> TEXT
# # # #

Polen

»Verheerende« Bilanz des Verbots von Schwangerschaftsabbrüchen

Ein Jahr nach Inkrafttreten des fast vollständigen Verbots von Schwangerschaftsabbrüchen in Polen haben Menschenrechtsorganisationen eine vernichtende Bilanz des Gesetzes gezogen.

Die Entscheidung habe »verheerende Auswirkungen auf das Leben von Frauen« gehabt, erklärten mehrere Organisationen gestern, darunter Amnesty International und Human Rights Watch. Die »extremen Hürden« für Schwangere seien erhöht worden, kritisierten die Organisationen. Dies habe »tragische Folgen« für viele Frauen und ihre Familien gehabt. Nach Angaben der Organisationen haben sich mehr als 1.000 Polinnen an den Europäischen Gerichtshof für Menschenrechte gewandt, um das von der nationalkonservativen Regierung vorangetriebene Gesetz anzufechten.

Polens Oberstes Gericht hatte im Oktober 2020 Schwangerschaftsabbrüche schwer fehlgebildeter Feten für verfassungswidrig erklärt und damit das ohnehin schon sehr restriktive Abtreibungsrecht weiter verschärft. Tausende Pol:innen hatten in der Folge gegen die Regeln protestiert, insbesondere nach dem Tod einer jungen Frau, den Frauenrechtsgruppen auf die strengen gesetzlichen Vorschriften zurückführten.

# # # #

> AUFGABEN
(A) Nenne bitte alle Ausdrücke im Text, die in den Anführungszeichen » « stehen, einschließlich der Überschrift.
(B) Übersetze den Satz »Die »extremen Hürden« für Schwangere seien erhöht worden, kritisierten die Organisationen.« aus dem Text ins Englische.
Die anschließende Liste steht in keinem Zusammenhang mit dem Text.

> DATEN
# # # #

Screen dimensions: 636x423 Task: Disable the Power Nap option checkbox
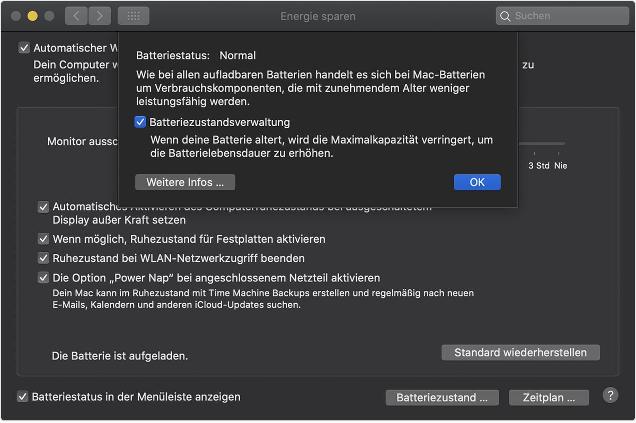tap(43, 278)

# # # #

> ANTWORTEN
(A)
- Verheerende
- verheerende Auswirkungen auf das Leben von Frauen
- extremen Hürden
- tragische Folgen

(B) The "extreme hurdles" for pregnant women had been raised, the organizations criticized.